→ Task statement:
Reproduce the listing below from the line with "Where should I click to: Open 京城数码爷" to the line with "Looking at the screenshot, I should tap(1220, 540).", including both of those lines, with every character unchanged.

/---

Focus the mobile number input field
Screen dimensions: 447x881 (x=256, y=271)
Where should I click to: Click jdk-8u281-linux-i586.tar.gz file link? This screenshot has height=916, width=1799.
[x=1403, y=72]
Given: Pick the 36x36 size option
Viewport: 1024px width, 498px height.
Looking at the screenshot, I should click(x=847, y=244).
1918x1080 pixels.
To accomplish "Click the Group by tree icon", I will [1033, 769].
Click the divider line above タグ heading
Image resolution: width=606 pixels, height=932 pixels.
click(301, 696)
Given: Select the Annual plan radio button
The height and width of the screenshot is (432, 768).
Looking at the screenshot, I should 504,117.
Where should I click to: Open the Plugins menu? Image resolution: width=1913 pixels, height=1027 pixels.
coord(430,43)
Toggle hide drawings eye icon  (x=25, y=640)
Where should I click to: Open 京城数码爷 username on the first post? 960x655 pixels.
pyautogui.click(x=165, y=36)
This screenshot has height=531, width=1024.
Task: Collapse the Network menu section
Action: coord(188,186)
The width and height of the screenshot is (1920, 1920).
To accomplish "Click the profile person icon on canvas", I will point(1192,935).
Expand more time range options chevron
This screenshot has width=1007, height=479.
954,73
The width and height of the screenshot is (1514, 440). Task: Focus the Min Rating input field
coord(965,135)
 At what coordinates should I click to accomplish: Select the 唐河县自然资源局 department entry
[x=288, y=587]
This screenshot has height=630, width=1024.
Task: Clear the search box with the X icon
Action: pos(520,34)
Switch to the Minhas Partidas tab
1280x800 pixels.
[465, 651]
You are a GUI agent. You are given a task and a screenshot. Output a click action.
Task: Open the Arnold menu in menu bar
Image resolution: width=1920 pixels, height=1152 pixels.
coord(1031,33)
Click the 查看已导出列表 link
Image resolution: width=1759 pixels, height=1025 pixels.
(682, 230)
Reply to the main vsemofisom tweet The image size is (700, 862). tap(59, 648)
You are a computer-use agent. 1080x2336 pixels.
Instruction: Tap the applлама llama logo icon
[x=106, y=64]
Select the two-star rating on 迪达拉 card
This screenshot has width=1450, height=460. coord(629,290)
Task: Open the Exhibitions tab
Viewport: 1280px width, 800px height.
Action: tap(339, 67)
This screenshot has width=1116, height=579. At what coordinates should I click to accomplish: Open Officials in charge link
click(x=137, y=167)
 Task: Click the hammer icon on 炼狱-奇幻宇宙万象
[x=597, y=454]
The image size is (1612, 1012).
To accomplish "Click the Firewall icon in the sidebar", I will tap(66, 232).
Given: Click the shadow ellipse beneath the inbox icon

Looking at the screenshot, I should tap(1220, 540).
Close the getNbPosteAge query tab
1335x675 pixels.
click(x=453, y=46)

\---

→ Result of this exercise:
Where should I click to: Open 京城数码爷 username on the first post? 960x655 pixels.
pyautogui.click(x=165, y=36)
This screenshot has height=531, width=1024.
Task: Collapse the Network menu section
Action: coord(188,186)
The width and height of the screenshot is (1920, 1920).
To accomplish "Click the profile person icon on canvas", I will point(1192,935).
Expand more time range options chevron
This screenshot has width=1007, height=479.
954,73
The width and height of the screenshot is (1514, 440). Task: Focus the Min Rating input field
coord(965,135)
 At what coordinates should I click to accomplish: Select the 唐河县自然资源局 department entry
[x=288, y=587]
This screenshot has height=630, width=1024.
Task: Clear the search box with the X icon
Action: pos(520,34)
Switch to the Minhas Partidas tab
1280x800 pixels.
[465, 651]
You are a GUI agent. You are given a task and a screenshot. Output a click action.
Task: Open the Arnold menu in menu bar
Image resolution: width=1920 pixels, height=1152 pixels.
coord(1031,33)
Click the 查看已导出列表 link
Image resolution: width=1759 pixels, height=1025 pixels.
(682, 230)
Reply to the main vsemofisom tweet The image size is (700, 862). tap(59, 648)
You are a computer-use agent. 1080x2336 pixels.
Instruction: Tap the applлама llama logo icon
[x=106, y=64]
Select the two-star rating on 迪达拉 card
This screenshot has width=1450, height=460. coord(629,290)
Task: Open the Exhibitions tab
Viewport: 1280px width, 800px height.
Action: tap(339, 67)
This screenshot has width=1116, height=579. At what coordinates should I click to accomplish: Open Officials in charge link
click(x=137, y=167)
 Task: Click the hammer icon on 炼狱-奇幻宇宙万象
[x=597, y=454]
The image size is (1612, 1012).
To accomplish "Click the Firewall icon in the sidebar", I will tap(66, 232).
Given: Click the shadow ellipse beneath the inbox icon

Looking at the screenshot, I should tap(1220, 540).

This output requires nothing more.